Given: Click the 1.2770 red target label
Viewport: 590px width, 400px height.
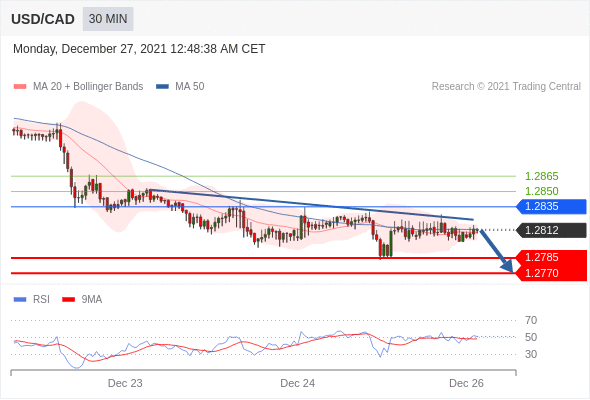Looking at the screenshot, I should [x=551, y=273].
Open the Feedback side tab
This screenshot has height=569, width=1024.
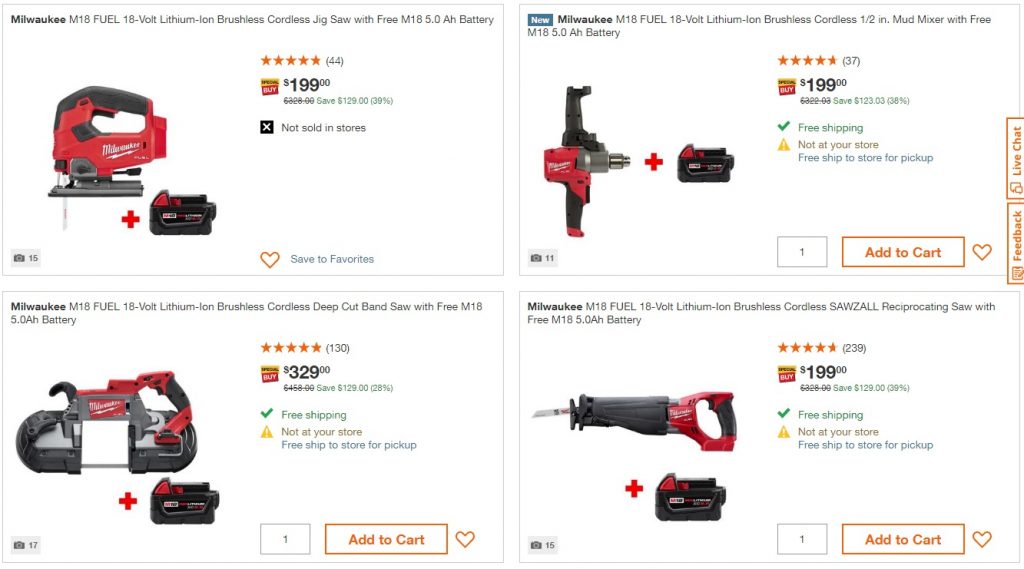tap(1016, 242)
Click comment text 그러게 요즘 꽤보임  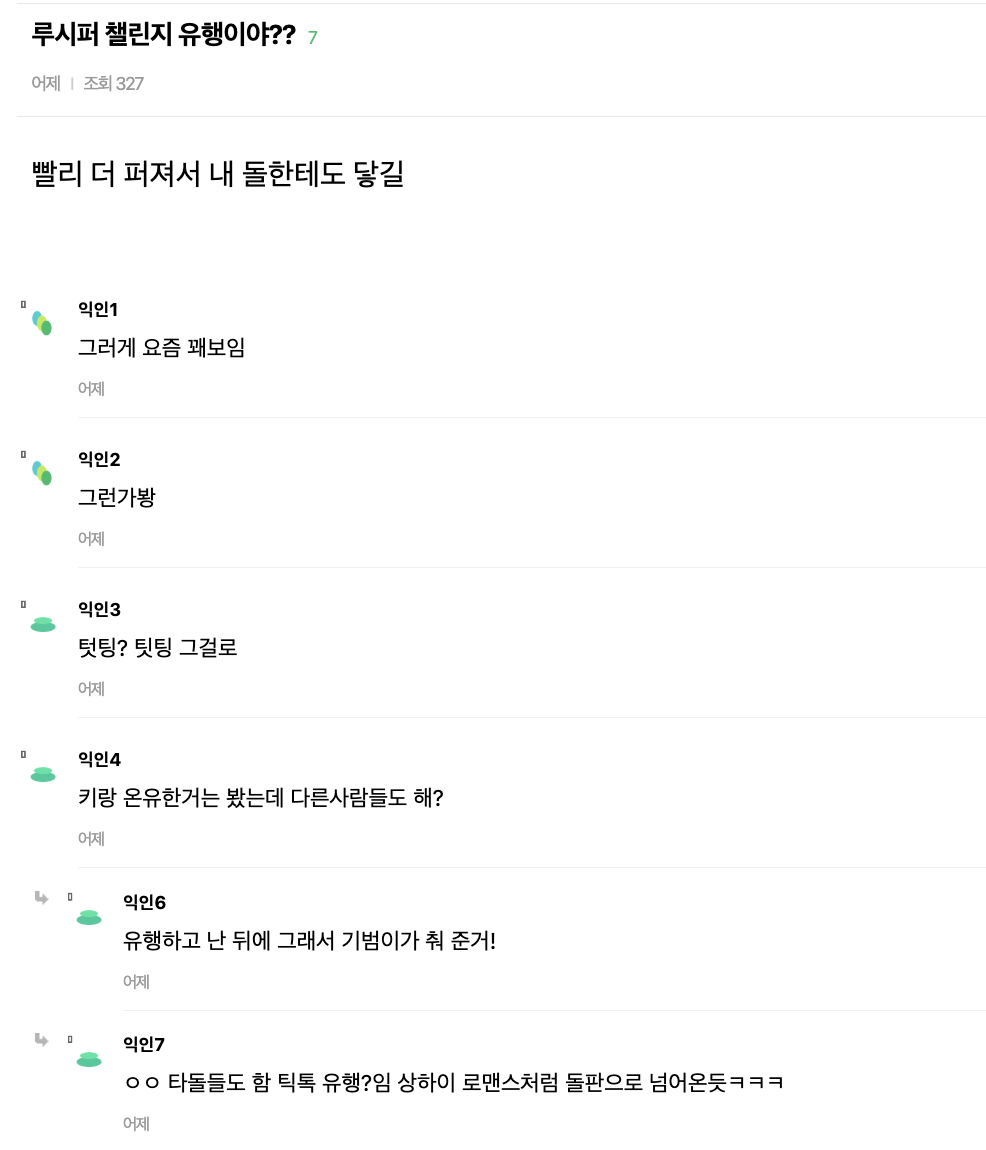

---*---

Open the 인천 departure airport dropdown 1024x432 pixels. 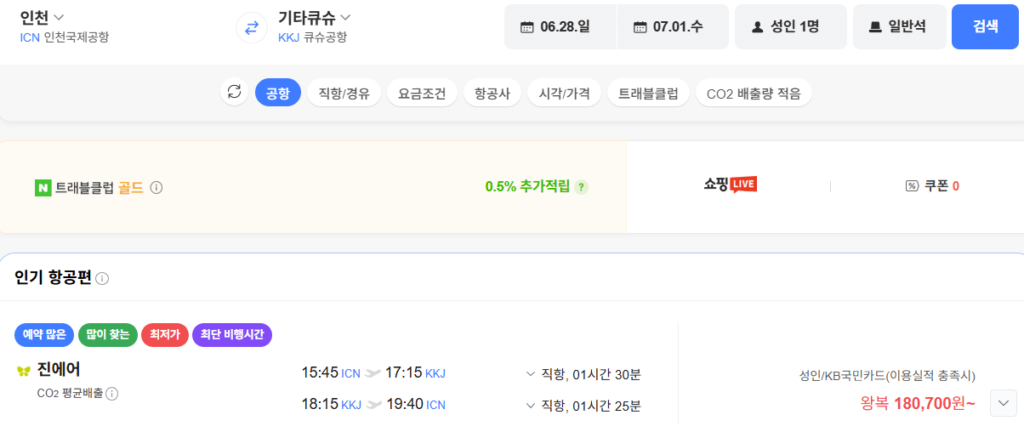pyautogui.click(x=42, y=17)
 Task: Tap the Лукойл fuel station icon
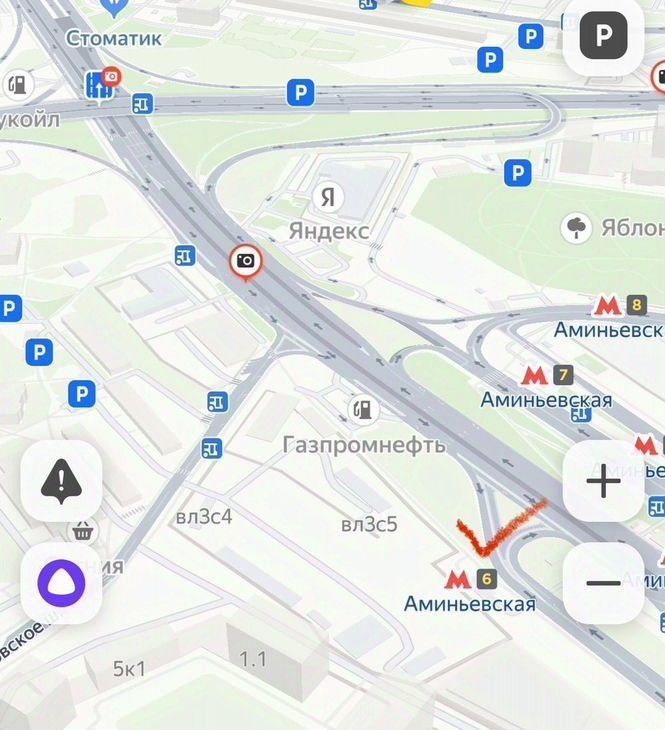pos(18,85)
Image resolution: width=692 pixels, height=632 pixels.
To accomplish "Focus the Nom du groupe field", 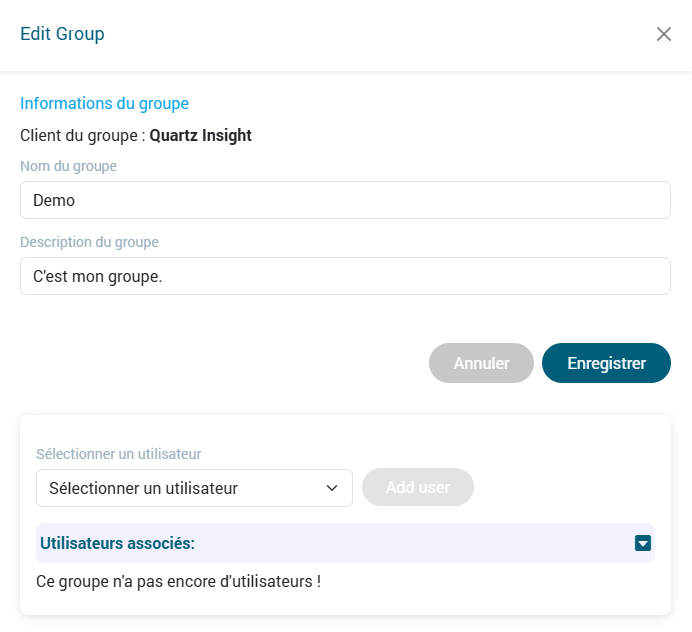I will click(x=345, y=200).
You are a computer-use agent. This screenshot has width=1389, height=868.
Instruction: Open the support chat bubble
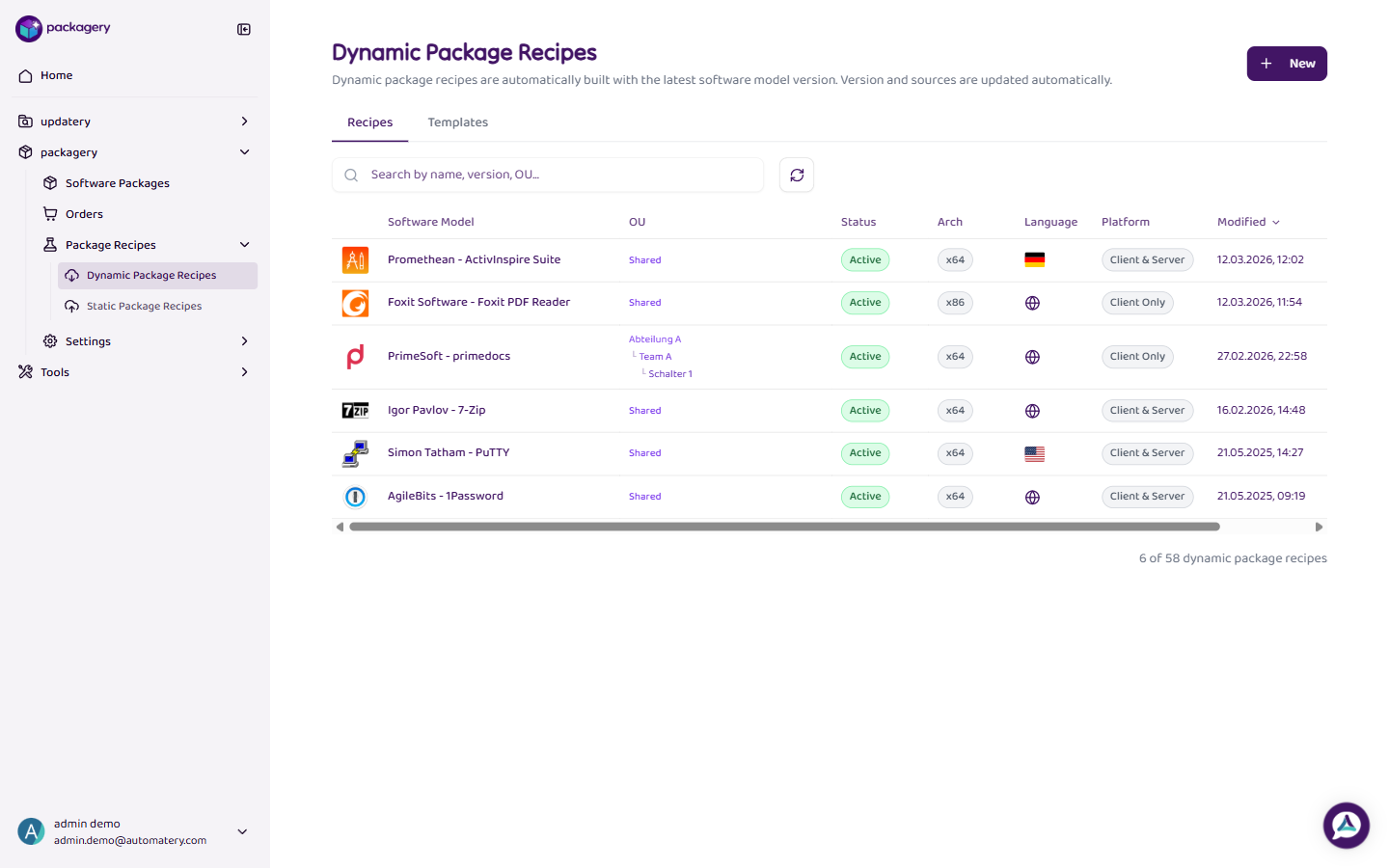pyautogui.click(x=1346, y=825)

---*---

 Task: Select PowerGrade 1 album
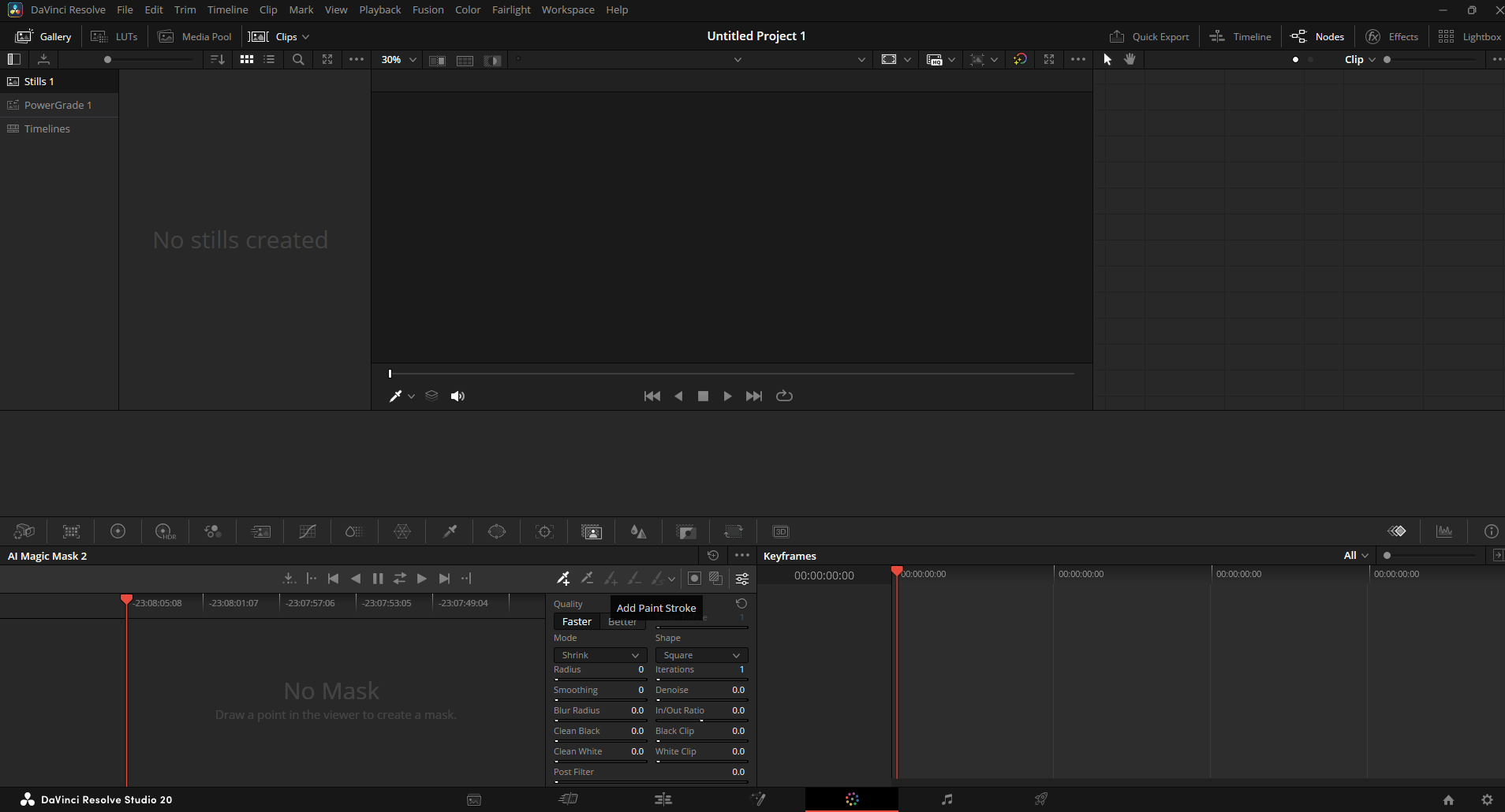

---*---

= Problem details =
Write out word for word the lines above that run from the one with "Given: Click the 1.2770 red target label" to the one with "Click comment text 그러게 요즘 꽤보임". Include both end lines; exclude the images.

= Completed exercise =
Given: Click the 1.2770 red target label
Viewport: 590px width, 400px height.
Looking at the screenshot, I should [x=551, y=273].
Open the Feedback side tab
This screenshot has height=569, width=1024.
tap(1016, 242)
Click comment text 그러게 요즘 꽤보임  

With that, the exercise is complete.